Problem statement
Retype the lines below exactly, from the one that contains "Expand the layer Opacity slider arrow" through the last, and leave every picture out.

(Data extracts Opens)

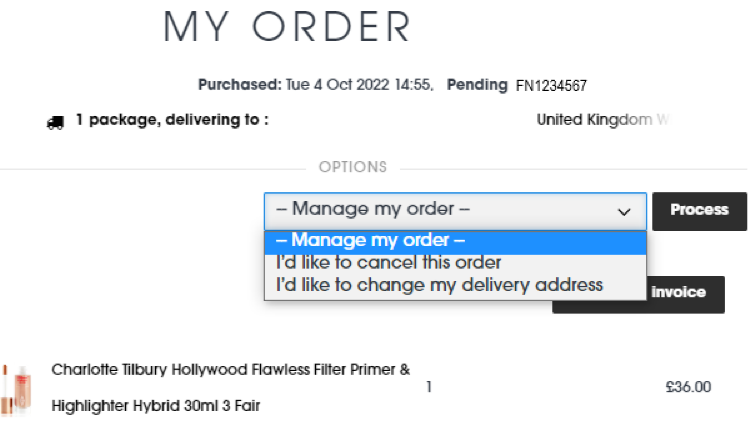Click the order number FN1234567
Viewport: 752px width, 437px height.
(x=558, y=85)
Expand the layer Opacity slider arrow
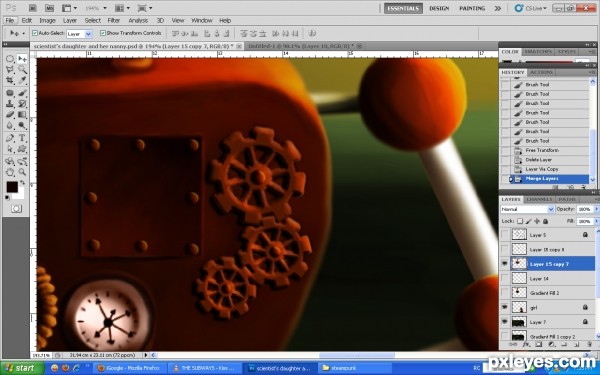The height and width of the screenshot is (375, 600). 595,209
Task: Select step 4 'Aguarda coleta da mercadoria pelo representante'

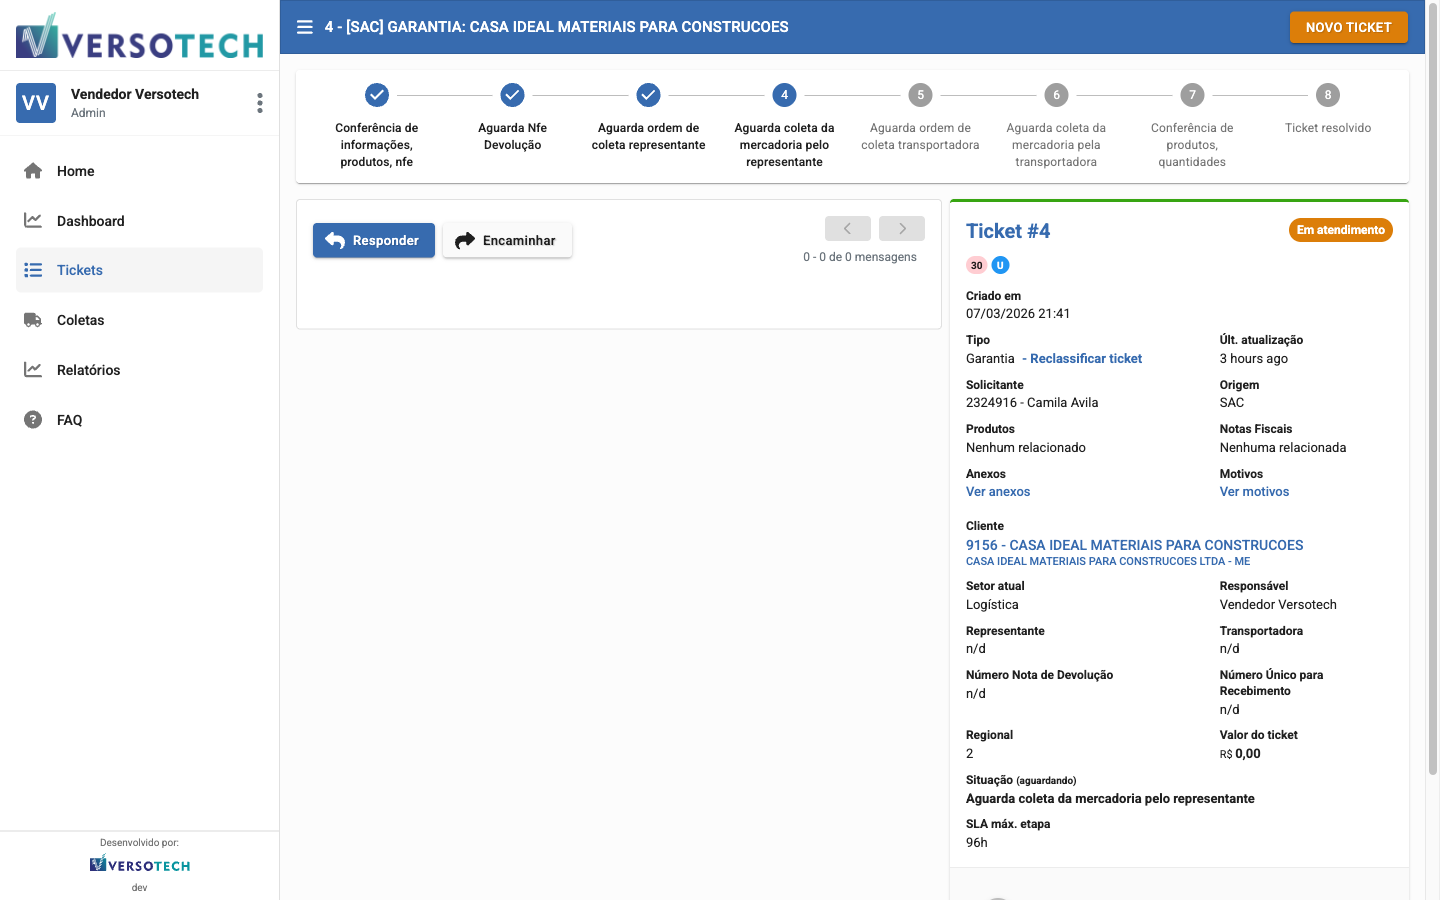Action: [784, 95]
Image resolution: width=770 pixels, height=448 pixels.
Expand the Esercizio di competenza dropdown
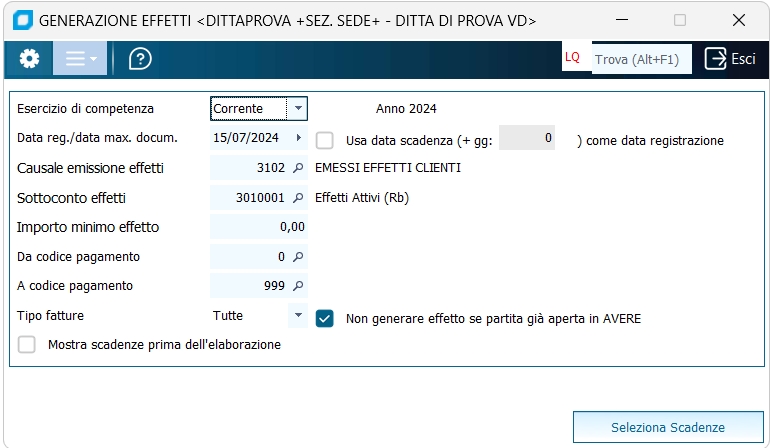pos(297,108)
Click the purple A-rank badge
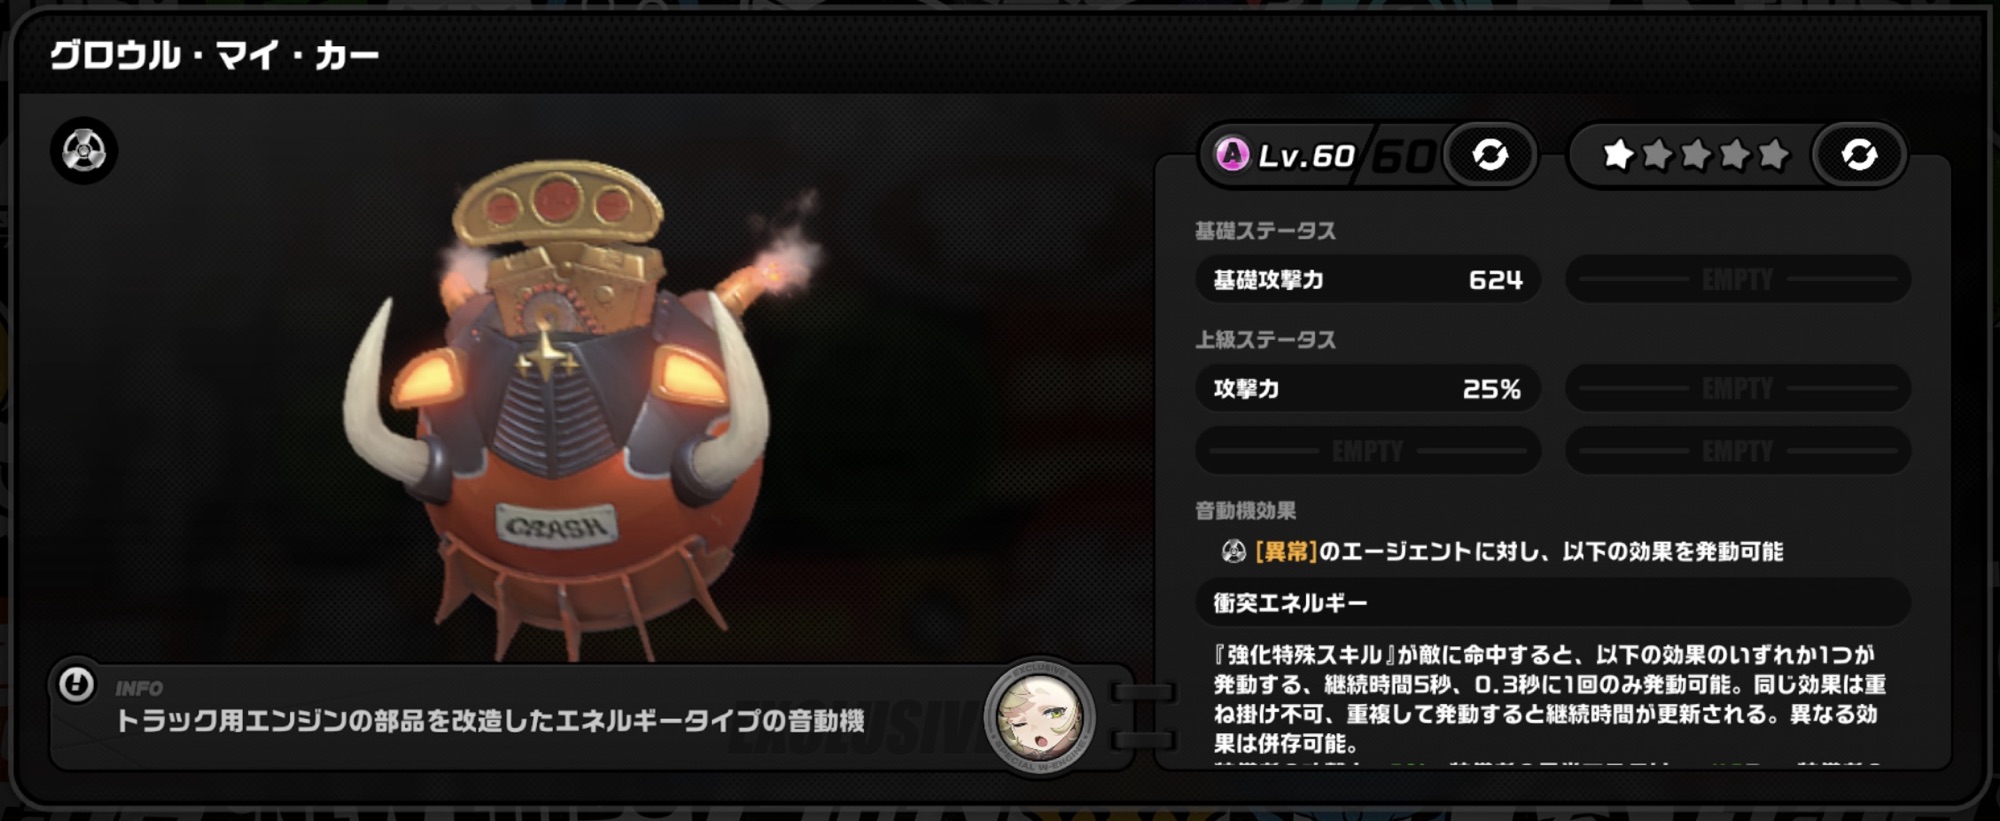The image size is (2000, 821). coord(1232,155)

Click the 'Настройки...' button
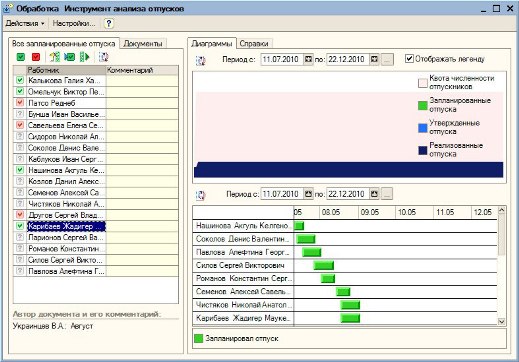point(74,23)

(Data extracts Closes)

Solved exercise
Expand the layer Opacity slider arrow
The height and width of the screenshot is (375, 600). 595,209
Task: Select step 4 'Aguarda coleta da mercadoria pelo representante'

Action: [784, 95]
Image resolution: width=770 pixels, height=448 pixels.
Expand the Esercizio di competenza dropdown
pos(297,108)
Click the purple A-rank badge
The image size is (2000, 821). coord(1232,155)

Click the 'Настройки...' button
point(74,23)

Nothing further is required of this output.